Published by the University of Rochester Press, the book compares the way international migrants form communities and maintain relationships with their native regions to similar patterns among migrants from within the North American continent. Twelve contributing scholars of North American immigration analyze the development of migrant networks and institutions in the volume, sponsored by Princeton University’s Shelby Cullom Davis Center for Historical Studies.

Walter Nugent, Andrew V. Tackes Emeritus Professor of History at Notre Dame, wrote the first chapter, “Crossing Borders, Countering Exceptionalism.” A noted scholar of the American West, migration and demography, Gilded Age and Progressive Era, and comparative history, Nugent received the Western History Associations Caughey Award for the best book on the American West in 2000.

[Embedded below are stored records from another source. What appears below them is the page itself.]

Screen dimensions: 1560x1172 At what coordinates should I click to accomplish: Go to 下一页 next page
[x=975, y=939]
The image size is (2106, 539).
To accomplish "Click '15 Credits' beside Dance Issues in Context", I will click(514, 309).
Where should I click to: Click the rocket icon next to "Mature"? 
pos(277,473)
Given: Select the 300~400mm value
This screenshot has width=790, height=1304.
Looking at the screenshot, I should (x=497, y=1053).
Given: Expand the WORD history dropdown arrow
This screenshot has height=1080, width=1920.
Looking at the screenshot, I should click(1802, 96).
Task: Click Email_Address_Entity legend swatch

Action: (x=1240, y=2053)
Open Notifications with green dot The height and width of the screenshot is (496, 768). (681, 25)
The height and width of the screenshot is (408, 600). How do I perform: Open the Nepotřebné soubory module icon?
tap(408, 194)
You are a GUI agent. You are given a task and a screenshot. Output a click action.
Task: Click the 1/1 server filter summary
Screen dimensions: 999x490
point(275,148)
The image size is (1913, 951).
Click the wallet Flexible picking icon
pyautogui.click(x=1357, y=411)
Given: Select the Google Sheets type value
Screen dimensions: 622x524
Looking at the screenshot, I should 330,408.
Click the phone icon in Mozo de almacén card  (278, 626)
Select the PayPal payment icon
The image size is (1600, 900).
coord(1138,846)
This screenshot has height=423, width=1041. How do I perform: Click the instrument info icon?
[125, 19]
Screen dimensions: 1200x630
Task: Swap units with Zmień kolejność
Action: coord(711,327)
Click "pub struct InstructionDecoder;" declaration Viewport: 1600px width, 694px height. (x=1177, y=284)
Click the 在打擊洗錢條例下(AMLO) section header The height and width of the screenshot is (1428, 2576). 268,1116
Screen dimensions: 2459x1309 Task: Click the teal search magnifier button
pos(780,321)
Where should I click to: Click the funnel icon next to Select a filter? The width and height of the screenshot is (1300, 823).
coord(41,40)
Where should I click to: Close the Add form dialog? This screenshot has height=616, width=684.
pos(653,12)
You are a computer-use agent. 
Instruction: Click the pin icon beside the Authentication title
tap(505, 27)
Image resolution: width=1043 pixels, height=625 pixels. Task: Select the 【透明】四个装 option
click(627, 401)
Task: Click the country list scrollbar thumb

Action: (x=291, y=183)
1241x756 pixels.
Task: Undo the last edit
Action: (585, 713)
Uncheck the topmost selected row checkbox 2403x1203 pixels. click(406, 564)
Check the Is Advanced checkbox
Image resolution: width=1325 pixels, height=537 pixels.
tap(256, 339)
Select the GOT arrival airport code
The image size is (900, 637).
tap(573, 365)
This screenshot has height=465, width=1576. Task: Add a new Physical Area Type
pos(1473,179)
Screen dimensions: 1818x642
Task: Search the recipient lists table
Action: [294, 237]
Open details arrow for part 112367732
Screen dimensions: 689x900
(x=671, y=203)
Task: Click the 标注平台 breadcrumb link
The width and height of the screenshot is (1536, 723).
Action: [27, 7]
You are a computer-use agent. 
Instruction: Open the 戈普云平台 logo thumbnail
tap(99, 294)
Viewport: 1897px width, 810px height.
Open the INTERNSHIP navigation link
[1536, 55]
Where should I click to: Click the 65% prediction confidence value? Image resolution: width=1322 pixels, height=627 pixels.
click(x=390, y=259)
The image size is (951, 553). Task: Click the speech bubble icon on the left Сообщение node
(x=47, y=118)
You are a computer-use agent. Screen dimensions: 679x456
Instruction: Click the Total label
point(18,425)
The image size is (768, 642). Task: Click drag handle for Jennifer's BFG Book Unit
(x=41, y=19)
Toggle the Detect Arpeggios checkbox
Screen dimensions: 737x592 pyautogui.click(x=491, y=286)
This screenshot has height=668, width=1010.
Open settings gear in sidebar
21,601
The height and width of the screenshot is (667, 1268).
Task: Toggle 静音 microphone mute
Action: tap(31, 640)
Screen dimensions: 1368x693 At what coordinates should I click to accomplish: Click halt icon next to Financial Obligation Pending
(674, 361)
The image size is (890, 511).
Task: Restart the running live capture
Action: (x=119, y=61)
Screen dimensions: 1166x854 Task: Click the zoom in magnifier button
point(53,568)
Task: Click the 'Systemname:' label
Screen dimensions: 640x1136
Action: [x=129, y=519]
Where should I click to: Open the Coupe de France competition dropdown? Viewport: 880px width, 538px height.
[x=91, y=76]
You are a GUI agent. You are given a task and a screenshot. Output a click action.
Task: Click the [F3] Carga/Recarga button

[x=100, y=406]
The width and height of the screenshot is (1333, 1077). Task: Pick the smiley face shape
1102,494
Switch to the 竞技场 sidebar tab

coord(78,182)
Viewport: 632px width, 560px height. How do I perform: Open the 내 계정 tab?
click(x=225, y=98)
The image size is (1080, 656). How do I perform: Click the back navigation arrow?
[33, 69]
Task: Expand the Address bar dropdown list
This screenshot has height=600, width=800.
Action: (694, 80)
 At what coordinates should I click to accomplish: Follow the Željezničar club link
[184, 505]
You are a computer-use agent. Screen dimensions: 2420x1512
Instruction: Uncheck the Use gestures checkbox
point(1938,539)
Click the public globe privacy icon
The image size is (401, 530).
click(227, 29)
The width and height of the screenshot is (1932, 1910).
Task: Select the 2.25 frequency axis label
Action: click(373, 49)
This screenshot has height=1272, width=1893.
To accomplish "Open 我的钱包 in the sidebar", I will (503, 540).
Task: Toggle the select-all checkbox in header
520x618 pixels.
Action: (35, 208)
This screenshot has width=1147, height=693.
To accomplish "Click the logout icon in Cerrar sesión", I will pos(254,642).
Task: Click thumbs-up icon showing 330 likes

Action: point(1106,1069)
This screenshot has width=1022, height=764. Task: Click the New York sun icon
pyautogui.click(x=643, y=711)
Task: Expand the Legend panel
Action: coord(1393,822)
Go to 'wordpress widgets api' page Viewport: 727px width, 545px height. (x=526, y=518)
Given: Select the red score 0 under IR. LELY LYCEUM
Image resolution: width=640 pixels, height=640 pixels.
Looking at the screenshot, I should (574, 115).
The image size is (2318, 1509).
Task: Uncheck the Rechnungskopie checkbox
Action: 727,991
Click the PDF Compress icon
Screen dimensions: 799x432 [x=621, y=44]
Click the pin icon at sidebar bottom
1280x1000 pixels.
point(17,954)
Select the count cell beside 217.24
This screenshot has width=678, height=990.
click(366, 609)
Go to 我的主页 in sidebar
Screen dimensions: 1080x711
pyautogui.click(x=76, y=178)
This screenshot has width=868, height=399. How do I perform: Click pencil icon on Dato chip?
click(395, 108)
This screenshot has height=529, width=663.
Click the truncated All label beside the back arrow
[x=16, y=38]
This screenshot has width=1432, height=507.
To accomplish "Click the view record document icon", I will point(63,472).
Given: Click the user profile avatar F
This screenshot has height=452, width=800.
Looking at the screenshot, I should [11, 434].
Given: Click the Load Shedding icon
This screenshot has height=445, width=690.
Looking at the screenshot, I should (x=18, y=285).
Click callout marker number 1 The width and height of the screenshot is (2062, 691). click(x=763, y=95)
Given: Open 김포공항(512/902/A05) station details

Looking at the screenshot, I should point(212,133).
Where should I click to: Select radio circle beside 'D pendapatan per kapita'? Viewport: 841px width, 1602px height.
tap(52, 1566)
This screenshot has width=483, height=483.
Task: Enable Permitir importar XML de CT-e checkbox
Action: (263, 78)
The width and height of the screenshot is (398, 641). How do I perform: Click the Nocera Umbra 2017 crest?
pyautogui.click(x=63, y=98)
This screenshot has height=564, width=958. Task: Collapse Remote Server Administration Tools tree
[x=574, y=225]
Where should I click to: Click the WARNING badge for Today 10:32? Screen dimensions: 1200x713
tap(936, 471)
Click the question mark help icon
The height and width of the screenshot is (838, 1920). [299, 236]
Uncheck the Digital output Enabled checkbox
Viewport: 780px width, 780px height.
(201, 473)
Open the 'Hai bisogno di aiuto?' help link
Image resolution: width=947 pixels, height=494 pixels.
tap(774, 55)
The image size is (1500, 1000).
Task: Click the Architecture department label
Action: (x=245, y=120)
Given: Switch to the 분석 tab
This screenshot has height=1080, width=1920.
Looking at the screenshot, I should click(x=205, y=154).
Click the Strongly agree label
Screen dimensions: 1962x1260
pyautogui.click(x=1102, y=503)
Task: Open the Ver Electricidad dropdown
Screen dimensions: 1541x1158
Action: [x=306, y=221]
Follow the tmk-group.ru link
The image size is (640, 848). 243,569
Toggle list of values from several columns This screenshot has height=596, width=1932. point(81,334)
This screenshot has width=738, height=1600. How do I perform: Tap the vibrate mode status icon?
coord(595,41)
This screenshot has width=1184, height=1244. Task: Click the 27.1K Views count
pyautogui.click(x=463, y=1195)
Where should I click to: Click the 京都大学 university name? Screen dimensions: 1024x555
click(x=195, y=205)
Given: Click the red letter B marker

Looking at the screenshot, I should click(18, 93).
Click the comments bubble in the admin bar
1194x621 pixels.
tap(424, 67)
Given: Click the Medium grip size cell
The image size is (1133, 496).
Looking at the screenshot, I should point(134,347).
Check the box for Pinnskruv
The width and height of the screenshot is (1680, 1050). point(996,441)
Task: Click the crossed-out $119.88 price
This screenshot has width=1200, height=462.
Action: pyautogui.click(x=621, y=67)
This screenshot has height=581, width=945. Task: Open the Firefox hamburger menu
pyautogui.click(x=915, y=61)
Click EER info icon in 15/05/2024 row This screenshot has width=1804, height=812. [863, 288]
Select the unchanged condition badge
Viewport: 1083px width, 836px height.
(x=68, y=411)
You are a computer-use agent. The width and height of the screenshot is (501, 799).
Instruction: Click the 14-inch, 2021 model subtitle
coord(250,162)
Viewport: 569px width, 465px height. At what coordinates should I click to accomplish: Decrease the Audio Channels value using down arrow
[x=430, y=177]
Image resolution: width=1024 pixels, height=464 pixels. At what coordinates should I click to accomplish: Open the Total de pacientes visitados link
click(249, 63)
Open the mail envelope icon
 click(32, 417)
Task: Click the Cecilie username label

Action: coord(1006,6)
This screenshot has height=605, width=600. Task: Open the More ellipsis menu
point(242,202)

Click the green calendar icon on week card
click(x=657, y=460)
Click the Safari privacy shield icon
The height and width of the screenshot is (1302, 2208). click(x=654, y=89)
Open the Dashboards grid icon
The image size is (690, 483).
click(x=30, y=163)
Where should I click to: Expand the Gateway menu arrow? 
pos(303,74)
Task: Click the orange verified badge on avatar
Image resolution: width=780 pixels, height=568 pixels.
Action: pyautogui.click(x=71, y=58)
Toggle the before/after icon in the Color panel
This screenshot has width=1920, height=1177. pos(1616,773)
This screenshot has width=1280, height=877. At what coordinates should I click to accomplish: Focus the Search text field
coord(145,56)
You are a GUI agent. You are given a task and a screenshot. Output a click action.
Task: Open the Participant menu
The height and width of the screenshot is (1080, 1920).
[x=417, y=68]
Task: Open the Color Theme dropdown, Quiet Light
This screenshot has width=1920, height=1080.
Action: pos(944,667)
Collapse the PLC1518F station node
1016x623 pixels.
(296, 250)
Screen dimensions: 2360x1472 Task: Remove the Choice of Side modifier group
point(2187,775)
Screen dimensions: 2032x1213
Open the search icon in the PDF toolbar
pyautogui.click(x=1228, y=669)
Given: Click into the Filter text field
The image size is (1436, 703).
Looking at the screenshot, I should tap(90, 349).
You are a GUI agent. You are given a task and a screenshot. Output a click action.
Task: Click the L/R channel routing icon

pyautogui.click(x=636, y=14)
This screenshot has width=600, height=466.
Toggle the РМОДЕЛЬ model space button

In addition to editing the book, Rodriguez wrote a chapter titled “Migrants and Citizens: Mexican American Migrant Workers and the War on Poverty in an American City.” His scholarly interests include U.S. Latino history and U.S. legal history.

A 2001 graduate of the University of Wisconsin School of Law, Rodriguez earned his doctoral degree in U.S. history from Northwestern University.

Joining Rodriguez and Nugent as contributing authors to “Repositioning North American Migration History” are: Josef Barton, Wallace Best, Donna Gabbaccia, James Gregory, Tobias Higbie, Mae Ngai, Annelise Orleck, Kunal Parker, Kimberly Phillips, and Bruno Ramirez.